Marcelo Henrique de Carvalho
Ao longo dos séculos, o povo brasileiro tem sido vítima de uma insidiosa trama que o mantém em um estado de ignorância jurídica crônica, relegando-o à condição de massa de manobra. Não se trata de uma falha meramente circunstancial ou de uma ocorrência fortuita, mas de um verdadeiro projeto histórico de dominação, que atravessa governos, regimes e estruturas de poder. A manutenção da ignorância jurídica, a perpetuação do desconhecimento dos direitos e deveres consagrados na Constituição Federal e na legislação infraconstitucional têm sido utilizadas como ferramentas eficazes para subjugar, manipular e explorar o cidadão comum.
A ilusão de que o desconhecimento jurídico é um problema restrito às camadas menos favorecidas da sociedade é um dos maiores equívocos a serem combatidos. Não são apenas os desvalidos e os marginalizados que se veem tolhidos em sua cidadania por não conhecerem seus direitos; essa lacuna de saber se estende até mesmo às altas esferas empresariais, onde gestores e empresários, frequentemente, tomam decisões baseadas em percepções equivocadas, ignorando normas fundamentais que poderiam proteger seus negócios, garantir segurança jurídica e evitar litígios onerosos.
A Constituição Federal de 1988, chamada de “Constituição Cidadã”, foi erigida com o propósito de garantir direitos e estabelecer diretrizes claras para a convivência social, econômica e política. No entanto, o texto constitucional, que deveria ser objeto de estudo, compreensão e reverência por todo cidadão, permanece um documento desconhecido para a vasta maioria da população. Não se compreendem os princípios fundamentais, os direitos e garantias individuais, a organização do Estado, os deveres dos agentes públicos. Ao contrário, a Constituição é frequentemente lembrada apenas como um emaranhado técnico e inacessível, reservado aos juristas.
Esse estado de ignorância jurídica não é uma fatalidade inevitável, mas o resultado de uma educação cívica e jurídica negligenciada, quando não intencionalmente enfraquecida. Em uma sociedade onde se valoriza mais a técnica utilitarista do que o saber crítico, a ausência de educação jurídica torna-se uma estratégia eficiente para perpetuar desigualdades. O cidadão que desconhece seus direitos é um cidadão vulnerável, facilmente manipulado e ludibriado. O empresário que ignora a legislação trabalhista, tributária ou contratual é uma presa fácil para os aproveitadores e um risco para o próprio mercado.

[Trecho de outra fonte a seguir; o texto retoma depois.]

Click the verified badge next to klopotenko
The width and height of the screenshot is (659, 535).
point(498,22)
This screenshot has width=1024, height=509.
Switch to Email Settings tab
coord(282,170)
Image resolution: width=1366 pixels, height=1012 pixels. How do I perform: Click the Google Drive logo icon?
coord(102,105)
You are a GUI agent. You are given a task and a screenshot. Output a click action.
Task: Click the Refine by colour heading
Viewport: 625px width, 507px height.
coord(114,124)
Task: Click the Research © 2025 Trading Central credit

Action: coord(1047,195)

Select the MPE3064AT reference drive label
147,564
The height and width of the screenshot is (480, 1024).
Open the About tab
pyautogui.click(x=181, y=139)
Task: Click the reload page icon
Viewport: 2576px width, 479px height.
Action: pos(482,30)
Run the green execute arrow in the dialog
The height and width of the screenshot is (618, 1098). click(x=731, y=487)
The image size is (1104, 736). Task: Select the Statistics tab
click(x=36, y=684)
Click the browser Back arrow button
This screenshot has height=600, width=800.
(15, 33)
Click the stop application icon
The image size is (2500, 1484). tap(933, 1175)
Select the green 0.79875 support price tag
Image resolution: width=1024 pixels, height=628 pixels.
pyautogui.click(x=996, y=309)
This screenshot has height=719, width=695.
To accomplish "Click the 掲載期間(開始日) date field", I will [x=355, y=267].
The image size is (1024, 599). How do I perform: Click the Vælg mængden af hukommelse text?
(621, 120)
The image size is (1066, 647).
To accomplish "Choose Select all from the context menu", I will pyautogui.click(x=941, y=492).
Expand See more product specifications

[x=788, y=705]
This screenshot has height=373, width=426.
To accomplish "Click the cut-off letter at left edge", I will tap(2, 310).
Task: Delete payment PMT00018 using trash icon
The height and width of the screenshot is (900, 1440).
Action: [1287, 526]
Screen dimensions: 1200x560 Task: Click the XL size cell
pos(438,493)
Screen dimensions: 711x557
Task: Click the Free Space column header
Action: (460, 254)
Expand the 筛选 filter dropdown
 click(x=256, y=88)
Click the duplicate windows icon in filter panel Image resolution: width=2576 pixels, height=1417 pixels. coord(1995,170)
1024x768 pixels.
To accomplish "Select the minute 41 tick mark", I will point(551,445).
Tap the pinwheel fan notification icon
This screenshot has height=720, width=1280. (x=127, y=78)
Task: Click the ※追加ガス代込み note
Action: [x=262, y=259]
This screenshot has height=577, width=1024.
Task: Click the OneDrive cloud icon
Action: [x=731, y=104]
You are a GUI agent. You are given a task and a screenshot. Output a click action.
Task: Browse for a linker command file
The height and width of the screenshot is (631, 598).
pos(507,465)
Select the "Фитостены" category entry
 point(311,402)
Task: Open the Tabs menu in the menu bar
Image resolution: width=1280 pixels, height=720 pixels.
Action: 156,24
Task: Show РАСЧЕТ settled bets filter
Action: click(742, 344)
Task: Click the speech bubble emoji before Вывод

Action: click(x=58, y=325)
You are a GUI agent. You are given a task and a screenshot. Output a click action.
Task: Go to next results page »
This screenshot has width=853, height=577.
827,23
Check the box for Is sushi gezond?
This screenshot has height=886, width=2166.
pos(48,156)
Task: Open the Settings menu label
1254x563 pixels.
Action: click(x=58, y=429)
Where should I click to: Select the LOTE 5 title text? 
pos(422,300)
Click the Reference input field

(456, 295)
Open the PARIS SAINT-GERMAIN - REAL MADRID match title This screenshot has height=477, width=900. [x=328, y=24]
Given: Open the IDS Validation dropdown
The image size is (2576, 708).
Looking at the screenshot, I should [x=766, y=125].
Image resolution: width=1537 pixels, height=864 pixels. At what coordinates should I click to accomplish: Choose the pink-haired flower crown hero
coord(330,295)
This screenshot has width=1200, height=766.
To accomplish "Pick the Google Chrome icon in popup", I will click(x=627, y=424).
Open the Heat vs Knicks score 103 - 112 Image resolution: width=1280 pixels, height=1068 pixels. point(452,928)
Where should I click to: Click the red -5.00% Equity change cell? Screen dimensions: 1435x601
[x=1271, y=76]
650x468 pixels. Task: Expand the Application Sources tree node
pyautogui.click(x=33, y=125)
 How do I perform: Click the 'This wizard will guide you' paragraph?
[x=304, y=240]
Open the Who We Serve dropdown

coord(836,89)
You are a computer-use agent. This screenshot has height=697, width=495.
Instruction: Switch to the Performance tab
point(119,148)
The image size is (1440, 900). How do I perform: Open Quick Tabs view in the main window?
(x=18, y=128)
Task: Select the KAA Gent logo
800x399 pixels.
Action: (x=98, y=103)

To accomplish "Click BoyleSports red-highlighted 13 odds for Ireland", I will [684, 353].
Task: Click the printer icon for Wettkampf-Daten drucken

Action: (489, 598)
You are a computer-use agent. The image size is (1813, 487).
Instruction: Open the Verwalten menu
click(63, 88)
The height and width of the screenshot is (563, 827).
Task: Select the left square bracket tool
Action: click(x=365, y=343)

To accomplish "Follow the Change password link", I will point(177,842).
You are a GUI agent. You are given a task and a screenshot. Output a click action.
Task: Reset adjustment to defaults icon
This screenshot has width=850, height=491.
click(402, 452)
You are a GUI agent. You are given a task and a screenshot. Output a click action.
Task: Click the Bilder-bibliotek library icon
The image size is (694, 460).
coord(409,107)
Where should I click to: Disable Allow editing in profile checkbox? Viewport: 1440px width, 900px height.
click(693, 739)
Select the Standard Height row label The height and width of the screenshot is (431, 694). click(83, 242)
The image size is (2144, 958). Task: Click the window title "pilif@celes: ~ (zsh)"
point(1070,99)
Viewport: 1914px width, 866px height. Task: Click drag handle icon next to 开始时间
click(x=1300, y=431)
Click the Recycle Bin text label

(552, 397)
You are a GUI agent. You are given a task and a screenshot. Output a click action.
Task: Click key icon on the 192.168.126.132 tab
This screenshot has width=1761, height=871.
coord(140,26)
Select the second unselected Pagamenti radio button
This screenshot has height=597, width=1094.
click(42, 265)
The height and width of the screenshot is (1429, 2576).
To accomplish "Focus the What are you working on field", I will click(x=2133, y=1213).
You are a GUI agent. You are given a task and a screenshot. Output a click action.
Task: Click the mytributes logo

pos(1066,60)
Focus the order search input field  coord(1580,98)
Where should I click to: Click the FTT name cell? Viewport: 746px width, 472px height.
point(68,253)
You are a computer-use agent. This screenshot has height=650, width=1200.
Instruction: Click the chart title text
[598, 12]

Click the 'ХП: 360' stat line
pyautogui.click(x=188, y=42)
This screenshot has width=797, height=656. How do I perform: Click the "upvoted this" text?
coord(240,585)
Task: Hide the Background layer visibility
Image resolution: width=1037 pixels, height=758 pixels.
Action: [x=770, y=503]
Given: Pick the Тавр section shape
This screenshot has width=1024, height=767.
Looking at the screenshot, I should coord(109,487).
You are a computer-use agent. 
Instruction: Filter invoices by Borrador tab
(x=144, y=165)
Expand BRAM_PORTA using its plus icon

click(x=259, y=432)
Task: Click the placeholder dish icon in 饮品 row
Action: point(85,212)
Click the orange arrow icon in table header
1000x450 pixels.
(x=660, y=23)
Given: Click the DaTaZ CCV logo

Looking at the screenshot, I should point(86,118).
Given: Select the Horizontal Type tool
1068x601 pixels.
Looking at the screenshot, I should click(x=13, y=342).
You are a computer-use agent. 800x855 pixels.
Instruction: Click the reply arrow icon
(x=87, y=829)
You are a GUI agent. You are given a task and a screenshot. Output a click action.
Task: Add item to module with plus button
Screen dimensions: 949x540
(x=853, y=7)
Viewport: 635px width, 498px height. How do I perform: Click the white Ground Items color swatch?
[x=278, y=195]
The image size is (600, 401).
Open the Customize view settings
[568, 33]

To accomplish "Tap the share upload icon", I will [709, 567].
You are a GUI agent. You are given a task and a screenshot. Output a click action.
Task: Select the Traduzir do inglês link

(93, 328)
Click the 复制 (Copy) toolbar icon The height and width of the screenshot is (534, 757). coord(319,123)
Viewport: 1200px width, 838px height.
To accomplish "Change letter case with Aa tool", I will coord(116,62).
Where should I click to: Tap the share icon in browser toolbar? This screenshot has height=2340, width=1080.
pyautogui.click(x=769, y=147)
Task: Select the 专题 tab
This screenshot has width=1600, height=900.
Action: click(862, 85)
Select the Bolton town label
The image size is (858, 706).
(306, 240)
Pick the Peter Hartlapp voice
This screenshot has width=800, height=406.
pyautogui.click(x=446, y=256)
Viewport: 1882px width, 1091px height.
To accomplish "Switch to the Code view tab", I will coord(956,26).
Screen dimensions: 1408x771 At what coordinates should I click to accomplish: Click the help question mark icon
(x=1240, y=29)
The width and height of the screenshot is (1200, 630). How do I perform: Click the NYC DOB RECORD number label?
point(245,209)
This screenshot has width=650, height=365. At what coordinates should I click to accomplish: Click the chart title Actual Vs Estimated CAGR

É, portanto, imprescindível que se promova um verdadeiro levante de educação jurídica, uma cruzada em favor da alfabetização constitucional. Não se trata apenas de formar juristas, mas de garantir que cada cidadão, independentemente de sua profissão ou condição social, tenha acesso ao conhecimento básico de seus direitos e deveres. Uma sociedade que conhece sua Constituição é uma sociedade menos vulnerável, mais crítica e mais justa.
É preciso que se compreenda que a Constituição não é uma abstração distante, mas o alicerce de todos os direitos e deveres que regem a vida em sociedade. Urge que escolas, universidades, empresas e organizações da sociedade civil assumam o compromisso de promover a educação jurídica como um pilar da cidadania. Somente assim o Brasil poderá superar a sua condição histórica de massa de manobra e se tornar uma nação verdadeiramente consciente e soberana.